Stored items
· · · ·
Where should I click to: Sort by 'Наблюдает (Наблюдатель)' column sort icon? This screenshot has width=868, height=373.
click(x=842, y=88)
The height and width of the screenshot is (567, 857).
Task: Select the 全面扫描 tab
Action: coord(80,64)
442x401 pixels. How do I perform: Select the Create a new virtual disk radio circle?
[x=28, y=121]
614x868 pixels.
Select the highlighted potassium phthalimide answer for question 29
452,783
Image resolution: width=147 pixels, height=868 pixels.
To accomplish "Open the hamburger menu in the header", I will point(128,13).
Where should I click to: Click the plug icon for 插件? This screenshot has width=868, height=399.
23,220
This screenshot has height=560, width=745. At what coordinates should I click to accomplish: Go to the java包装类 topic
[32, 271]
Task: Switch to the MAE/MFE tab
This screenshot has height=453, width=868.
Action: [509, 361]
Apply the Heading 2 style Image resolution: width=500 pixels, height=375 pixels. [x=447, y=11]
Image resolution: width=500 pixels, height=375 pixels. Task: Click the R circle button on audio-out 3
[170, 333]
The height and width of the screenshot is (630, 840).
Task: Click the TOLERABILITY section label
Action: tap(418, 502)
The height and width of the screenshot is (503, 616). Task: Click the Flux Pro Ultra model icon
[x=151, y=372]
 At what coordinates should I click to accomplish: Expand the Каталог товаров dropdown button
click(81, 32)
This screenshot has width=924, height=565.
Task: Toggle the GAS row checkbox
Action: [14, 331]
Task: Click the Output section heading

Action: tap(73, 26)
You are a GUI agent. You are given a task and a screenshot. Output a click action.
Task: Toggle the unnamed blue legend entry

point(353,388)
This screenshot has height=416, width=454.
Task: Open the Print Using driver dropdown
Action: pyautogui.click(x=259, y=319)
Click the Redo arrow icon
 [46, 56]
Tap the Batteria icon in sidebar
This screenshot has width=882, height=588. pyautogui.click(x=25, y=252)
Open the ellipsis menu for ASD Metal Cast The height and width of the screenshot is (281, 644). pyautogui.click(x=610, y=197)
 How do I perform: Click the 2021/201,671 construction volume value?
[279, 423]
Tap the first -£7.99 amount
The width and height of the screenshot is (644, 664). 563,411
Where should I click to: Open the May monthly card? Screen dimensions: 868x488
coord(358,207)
· · · ·
What this task involves: Every entry should be reproduced exactly, with no part omitted.

Answer space:
Where should I click to: Sort by 'Наблюдает (Наблюдатель)' column sort icon? This screenshot has width=868, height=373.
click(x=842, y=88)
The height and width of the screenshot is (567, 857).
Task: Select the 全面扫描 tab
Action: coord(80,64)
442x401 pixels. How do I perform: Select the Create a new virtual disk radio circle?
[x=28, y=121]
614x868 pixels.
Select the highlighted potassium phthalimide answer for question 29
452,783
Image resolution: width=147 pixels, height=868 pixels.
To accomplish "Open the hamburger menu in the header", I will point(128,13).
Where should I click to: Click the plug icon for 插件? This screenshot has width=868, height=399.
23,220
This screenshot has height=560, width=745. At what coordinates should I click to accomplish: Go to the java包装类 topic
[32, 271]
Task: Switch to the MAE/MFE tab
This screenshot has height=453, width=868.
Action: [509, 361]
Apply the Heading 2 style Image resolution: width=500 pixels, height=375 pixels. [x=447, y=11]
Image resolution: width=500 pixels, height=375 pixels. Task: Click the R circle button on audio-out 3
[170, 333]
The height and width of the screenshot is (630, 840).
Task: Click the TOLERABILITY section label
Action: tap(418, 502)
The height and width of the screenshot is (503, 616). Task: Click the Flux Pro Ultra model icon
[x=151, y=372]
 At what coordinates should I click to accomplish: Expand the Каталог товаров dropdown button
click(81, 32)
This screenshot has width=924, height=565.
Task: Toggle the GAS row checkbox
Action: [14, 331]
Task: Click the Output section heading

Action: tap(73, 26)
You are a GUI agent. You are given a task and a screenshot. Output a click action.
Task: Toggle the unnamed blue legend entry

point(353,388)
This screenshot has height=416, width=454.
Task: Open the Print Using driver dropdown
Action: pyautogui.click(x=259, y=319)
Click the Redo arrow icon
 [46, 56]
Tap the Batteria icon in sidebar
This screenshot has width=882, height=588. pyautogui.click(x=25, y=252)
Open the ellipsis menu for ASD Metal Cast The height and width of the screenshot is (281, 644). pyautogui.click(x=610, y=197)
 How do I perform: Click the 2021/201,671 construction volume value?
[279, 423]
Tap the first -£7.99 amount
The width and height of the screenshot is (644, 664). 563,411
Where should I click to: Open the May monthly card? Screen dimensions: 868x488
coord(358,207)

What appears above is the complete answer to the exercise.